Rachel Courtland in New Scientist:
AN IDENTICAL copy of you is also reading this story. This twin is the same in every way, living on an Earth and in a universe that looks exactly like our own. And there may be an infinite number of them. Such doppelgängers could be a natural consequence of our present conception of the universe. Now, some physicists say they could pose a serious problem for quantum mechanics. But a possible fix may also be in sight, and it could help tie abstract quantum concepts to concrete physical causes.
In the uncertain, fuzzy world of quantum mechanics, particles do not have fixed properties until they are observed. Instead, objects that obey quantum rules exist in a “superposition” of all their possible states simultaneously. Schrödinger's famous cat, for example, is both alive and dead until we take a peek inside the booby-trapped box in which it has been placed.
Because the probability that the cat will be found alive is based on a quantum event – the decay of a radioactive substance within the box – it can be calculated using a principle called the Born rule. The rule is used to transform the vague “wave function” of a quantum state, which is essentially a mixture of all possible outcomes, into concrete probabilities of particular observations (in this case, the cat being alive or dead). But this staple of quantum mechanics fails when it is applied to the universe at large, says Don Page at the University of Alberta in Edmonton, Canada.

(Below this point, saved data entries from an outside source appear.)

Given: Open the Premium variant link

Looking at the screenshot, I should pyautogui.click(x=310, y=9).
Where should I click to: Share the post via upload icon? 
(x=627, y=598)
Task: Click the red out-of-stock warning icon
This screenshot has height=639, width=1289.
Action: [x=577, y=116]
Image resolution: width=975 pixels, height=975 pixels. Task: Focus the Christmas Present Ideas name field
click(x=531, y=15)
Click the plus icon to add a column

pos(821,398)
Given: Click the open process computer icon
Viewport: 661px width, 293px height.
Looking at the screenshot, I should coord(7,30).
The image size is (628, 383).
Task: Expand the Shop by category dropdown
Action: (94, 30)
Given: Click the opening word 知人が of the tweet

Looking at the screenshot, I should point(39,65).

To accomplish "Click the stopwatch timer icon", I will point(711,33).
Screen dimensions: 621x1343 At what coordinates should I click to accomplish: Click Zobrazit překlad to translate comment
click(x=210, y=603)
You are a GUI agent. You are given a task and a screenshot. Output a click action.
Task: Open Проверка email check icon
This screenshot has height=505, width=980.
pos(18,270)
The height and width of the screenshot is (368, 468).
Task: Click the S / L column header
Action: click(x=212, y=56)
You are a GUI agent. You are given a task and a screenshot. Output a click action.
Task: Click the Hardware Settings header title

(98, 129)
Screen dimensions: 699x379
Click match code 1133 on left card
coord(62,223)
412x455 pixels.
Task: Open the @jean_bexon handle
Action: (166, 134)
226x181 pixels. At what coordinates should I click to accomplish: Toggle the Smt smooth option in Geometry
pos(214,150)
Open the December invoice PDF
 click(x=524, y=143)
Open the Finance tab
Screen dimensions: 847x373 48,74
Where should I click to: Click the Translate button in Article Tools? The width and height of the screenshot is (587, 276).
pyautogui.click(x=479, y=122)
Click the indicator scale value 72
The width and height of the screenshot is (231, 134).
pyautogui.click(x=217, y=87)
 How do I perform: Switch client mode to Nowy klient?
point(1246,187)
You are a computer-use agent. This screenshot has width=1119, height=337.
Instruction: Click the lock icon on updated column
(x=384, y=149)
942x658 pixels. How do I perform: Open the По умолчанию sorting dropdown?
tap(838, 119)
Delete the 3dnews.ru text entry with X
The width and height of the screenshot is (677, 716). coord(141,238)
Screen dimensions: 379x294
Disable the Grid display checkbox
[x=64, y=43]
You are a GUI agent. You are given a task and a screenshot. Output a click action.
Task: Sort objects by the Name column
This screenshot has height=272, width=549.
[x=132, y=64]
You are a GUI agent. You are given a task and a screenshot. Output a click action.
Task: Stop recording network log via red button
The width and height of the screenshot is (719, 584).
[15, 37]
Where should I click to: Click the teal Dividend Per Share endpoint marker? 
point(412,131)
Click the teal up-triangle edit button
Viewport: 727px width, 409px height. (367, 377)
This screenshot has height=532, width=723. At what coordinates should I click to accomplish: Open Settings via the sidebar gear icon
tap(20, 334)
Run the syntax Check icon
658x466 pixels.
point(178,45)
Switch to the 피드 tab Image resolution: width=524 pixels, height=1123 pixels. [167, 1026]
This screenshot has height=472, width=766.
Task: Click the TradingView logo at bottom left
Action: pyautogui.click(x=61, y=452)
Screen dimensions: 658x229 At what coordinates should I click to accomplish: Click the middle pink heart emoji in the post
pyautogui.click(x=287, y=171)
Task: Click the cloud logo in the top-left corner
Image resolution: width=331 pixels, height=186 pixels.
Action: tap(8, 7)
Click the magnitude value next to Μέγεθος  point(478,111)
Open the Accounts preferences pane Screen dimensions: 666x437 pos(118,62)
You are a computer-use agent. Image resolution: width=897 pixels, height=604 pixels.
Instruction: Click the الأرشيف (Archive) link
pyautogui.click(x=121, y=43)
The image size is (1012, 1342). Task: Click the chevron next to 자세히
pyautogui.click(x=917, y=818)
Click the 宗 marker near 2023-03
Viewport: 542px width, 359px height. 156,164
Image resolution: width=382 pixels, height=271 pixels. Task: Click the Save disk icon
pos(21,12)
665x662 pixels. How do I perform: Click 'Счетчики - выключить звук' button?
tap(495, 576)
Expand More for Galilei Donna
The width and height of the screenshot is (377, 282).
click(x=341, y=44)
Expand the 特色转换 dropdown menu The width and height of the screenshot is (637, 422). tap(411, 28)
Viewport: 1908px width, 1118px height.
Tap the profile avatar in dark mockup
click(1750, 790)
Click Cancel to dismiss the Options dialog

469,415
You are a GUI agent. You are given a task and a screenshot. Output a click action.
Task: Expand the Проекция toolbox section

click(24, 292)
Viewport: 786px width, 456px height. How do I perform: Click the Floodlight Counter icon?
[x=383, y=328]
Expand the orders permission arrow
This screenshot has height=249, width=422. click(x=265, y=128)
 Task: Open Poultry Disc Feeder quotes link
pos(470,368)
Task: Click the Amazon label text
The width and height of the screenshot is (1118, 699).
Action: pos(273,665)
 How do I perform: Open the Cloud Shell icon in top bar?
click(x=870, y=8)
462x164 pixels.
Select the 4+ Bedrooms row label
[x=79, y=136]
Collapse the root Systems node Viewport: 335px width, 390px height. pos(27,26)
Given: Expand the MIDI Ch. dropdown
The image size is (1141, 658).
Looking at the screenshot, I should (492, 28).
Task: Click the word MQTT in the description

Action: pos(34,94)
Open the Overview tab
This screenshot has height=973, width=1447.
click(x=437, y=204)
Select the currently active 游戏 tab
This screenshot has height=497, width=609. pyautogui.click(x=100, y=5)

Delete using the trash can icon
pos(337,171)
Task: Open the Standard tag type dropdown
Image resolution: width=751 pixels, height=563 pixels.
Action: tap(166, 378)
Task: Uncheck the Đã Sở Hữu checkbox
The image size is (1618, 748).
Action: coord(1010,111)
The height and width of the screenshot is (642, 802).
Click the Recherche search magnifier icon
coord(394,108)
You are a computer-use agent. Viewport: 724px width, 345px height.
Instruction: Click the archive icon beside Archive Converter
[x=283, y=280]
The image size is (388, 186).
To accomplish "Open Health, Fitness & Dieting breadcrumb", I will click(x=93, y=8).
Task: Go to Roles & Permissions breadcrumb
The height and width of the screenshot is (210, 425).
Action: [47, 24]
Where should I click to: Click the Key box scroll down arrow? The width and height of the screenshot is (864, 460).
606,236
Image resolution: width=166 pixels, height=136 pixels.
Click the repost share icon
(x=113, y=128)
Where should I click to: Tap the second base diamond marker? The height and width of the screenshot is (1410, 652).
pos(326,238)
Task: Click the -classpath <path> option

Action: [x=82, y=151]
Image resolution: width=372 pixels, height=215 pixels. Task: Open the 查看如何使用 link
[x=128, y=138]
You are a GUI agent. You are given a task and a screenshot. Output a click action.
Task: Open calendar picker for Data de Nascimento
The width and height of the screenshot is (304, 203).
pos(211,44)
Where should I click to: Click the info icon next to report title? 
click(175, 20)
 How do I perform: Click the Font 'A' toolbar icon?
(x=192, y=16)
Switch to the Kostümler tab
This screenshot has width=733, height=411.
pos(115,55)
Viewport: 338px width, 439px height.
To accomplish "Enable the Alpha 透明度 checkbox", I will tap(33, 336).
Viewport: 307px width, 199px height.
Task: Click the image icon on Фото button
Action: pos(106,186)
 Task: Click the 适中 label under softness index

At issue is the possibility that there could be a multiplicity of copies of any particular experiment floating about the universe, just as there could be a multiplicity of yous. There could even be an infinite number of them if, as is thought, the early universe underwent a period of exponential growth, called inflation. Although this period ended very soon after the big bang in our observable region of space, inflation may have continued elsewhere, giving rise to a “multiverse”, an infinite space containing infinite copies of our Earth. “In an infinite universe, every possible thing would happen, and it would happen an infinite number of times,” says cosmologist Alex Vilenkin of Tufts University in Medford, Massachusetts.